* **TASK OBJECTIVE**:
Present the lines below as a numbered list, omitting any blank lines. Leave the pictures out of the answer.

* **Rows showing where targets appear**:

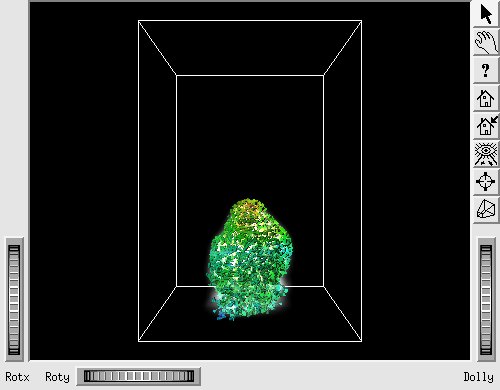Click empty black area inside back wireframe face

(250, 133)
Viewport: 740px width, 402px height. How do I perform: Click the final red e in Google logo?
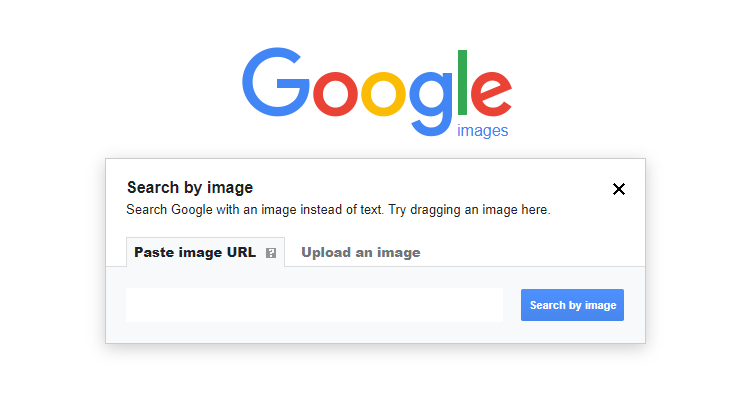click(491, 93)
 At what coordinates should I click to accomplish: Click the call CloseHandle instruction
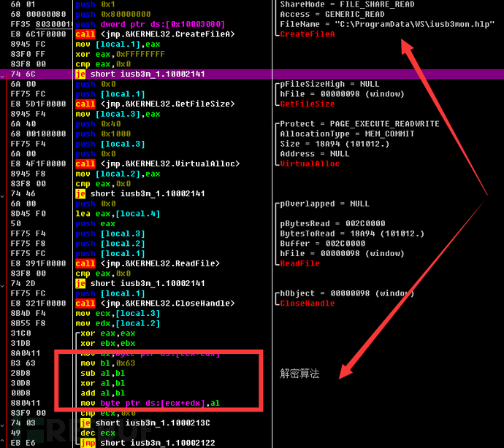(156, 303)
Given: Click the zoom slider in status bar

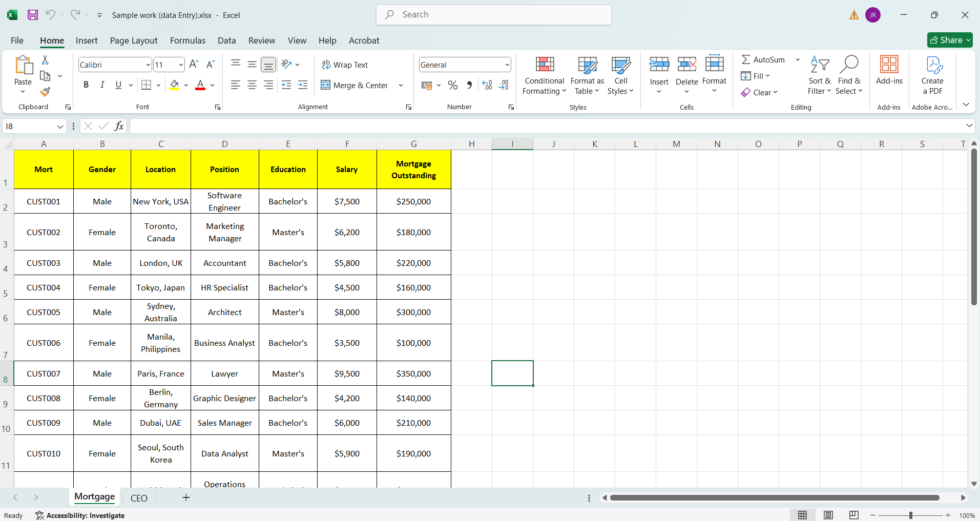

* **ANSWER FOR THE TASK**:
1. Click empty black area inside back wireframe face
2. (250, 133)
3. Viewport: 740px width, 402px height. How do I perform: Click the final red e in Google logo?
4. click(491, 93)
5.  At what coordinates should I click to accomplish: Click the call CloseHandle instruction
6. (156, 303)
7. Given: Click the zoom slider in status bar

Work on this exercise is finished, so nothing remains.